The quest for accessing confined spaces more efficiently, safely and at a lower cost is exponentially increasing. The exploration of crevices, narrow gaps, interstices in natural or man-made environments is indeed an underpinning challenge in many fields. In search and rescue missions for instance, crevices or gaps in walls are often the only viable path to enter collapsed buildings and locate trapped people. The sharp increase in infrastructure deterioration demands new methods to inspect even the smallest interstice. Moreover, collecting data inside the dense vegetation of canopies is becoming a priority as we seek to better understand and predict the impacts of climate change. Because drones, especially multi-rotors, have become the reference tool to explore remote, inaccessible and often dangerous places, we see a large potential in understanding how drones can also efficiently reach and explore very confined spaces. Unfortunately, current drones lack of “mechanical intelligence” and the inherent versatility and robustness to interact and move in very complex environments. Drones are primarily designed to fly in open areas and feature rigid bodies optimized for flight stability and maneuverability. Overall, there is still a substantial gap in the knowledge and technology to make drones able to squeeze and crawl inside narrow spaces, as animals do to cross crevices and other confined environments.
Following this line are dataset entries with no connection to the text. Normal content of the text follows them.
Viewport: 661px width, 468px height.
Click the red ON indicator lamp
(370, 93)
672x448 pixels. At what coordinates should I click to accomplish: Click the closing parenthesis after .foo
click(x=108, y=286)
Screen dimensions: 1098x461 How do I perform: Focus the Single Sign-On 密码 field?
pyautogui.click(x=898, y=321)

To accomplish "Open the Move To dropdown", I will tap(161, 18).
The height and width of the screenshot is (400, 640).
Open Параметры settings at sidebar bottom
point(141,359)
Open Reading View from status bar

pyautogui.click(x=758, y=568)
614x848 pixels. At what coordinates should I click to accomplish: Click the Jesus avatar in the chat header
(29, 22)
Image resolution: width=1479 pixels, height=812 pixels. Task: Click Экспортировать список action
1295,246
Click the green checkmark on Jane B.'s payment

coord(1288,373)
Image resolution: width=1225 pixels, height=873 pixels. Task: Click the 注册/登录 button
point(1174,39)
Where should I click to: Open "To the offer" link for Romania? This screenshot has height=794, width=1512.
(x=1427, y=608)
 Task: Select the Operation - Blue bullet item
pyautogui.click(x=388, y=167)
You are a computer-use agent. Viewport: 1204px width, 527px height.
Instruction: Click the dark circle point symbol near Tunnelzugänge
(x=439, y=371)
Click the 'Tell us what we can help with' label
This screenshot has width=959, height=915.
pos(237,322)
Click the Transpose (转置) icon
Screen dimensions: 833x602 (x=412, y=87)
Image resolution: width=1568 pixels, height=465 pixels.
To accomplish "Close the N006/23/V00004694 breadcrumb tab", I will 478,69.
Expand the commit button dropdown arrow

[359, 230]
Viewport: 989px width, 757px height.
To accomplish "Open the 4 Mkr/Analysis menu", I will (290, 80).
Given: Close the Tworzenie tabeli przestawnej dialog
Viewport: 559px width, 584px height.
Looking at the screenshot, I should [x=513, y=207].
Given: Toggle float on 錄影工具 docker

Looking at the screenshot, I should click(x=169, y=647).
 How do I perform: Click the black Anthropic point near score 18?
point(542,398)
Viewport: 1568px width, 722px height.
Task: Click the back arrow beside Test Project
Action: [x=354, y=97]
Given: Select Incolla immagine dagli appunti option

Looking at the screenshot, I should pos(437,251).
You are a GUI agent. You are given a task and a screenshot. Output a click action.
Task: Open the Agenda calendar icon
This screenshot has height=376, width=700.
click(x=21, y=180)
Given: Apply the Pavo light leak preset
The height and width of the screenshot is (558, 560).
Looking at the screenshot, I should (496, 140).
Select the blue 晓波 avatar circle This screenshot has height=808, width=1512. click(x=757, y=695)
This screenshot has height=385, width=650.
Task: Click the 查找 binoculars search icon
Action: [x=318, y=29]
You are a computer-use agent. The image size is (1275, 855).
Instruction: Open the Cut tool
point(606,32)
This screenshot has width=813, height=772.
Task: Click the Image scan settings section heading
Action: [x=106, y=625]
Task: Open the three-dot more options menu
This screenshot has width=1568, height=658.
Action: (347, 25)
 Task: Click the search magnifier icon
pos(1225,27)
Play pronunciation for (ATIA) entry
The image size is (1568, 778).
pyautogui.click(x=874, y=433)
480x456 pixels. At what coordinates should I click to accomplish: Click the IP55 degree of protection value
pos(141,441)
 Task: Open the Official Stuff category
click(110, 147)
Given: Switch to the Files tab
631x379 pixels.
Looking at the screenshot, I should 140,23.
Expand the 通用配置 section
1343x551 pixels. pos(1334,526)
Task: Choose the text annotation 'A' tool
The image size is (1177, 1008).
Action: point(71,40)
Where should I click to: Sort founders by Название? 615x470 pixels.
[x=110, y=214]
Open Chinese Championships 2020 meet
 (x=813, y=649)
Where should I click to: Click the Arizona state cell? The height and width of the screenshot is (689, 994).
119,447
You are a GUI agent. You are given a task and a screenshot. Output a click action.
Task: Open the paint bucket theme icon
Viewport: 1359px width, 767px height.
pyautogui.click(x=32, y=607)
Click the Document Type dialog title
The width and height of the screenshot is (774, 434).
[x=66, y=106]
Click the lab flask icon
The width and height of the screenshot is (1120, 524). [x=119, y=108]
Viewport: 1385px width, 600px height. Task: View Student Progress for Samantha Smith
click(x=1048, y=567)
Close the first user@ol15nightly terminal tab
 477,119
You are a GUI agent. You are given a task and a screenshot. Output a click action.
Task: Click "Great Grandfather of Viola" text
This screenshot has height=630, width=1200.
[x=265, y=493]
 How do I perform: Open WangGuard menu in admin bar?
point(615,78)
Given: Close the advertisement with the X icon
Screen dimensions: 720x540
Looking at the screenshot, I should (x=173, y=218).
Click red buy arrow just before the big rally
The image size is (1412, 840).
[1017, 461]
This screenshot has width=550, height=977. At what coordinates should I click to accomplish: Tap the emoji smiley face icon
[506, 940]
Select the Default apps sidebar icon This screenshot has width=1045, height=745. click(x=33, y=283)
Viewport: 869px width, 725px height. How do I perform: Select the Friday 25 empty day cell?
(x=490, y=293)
The goal of the project is to systematically explore drones that need a significant physical interaction with the environment to accomplish their mission. We will address the related scientific and technological challenges by exploring the exemplary case study of a hovering drone that needs to squeeze and crawl to traverse a narrow crevice. We want to study these “mechanically intelligent” drones by using a combination of methods, design and manufacturing strategies that stem from the field of soft robotics. The expected outcome of the project is a drone with a body that softens to enter confined spaces and uses multimodal mobility to crawl inside them. The main research tasks are the following:
- Conceive new strategies to model and control hovering drones with deformable bodies.
- Experiment with novel functional materials, soft architectures and manufacturing approaches to implement deformable frames for hovering drones (e.g. smart materials, origami manufacturing methods).
- Manufacture the proposed solutions and validate them on the field.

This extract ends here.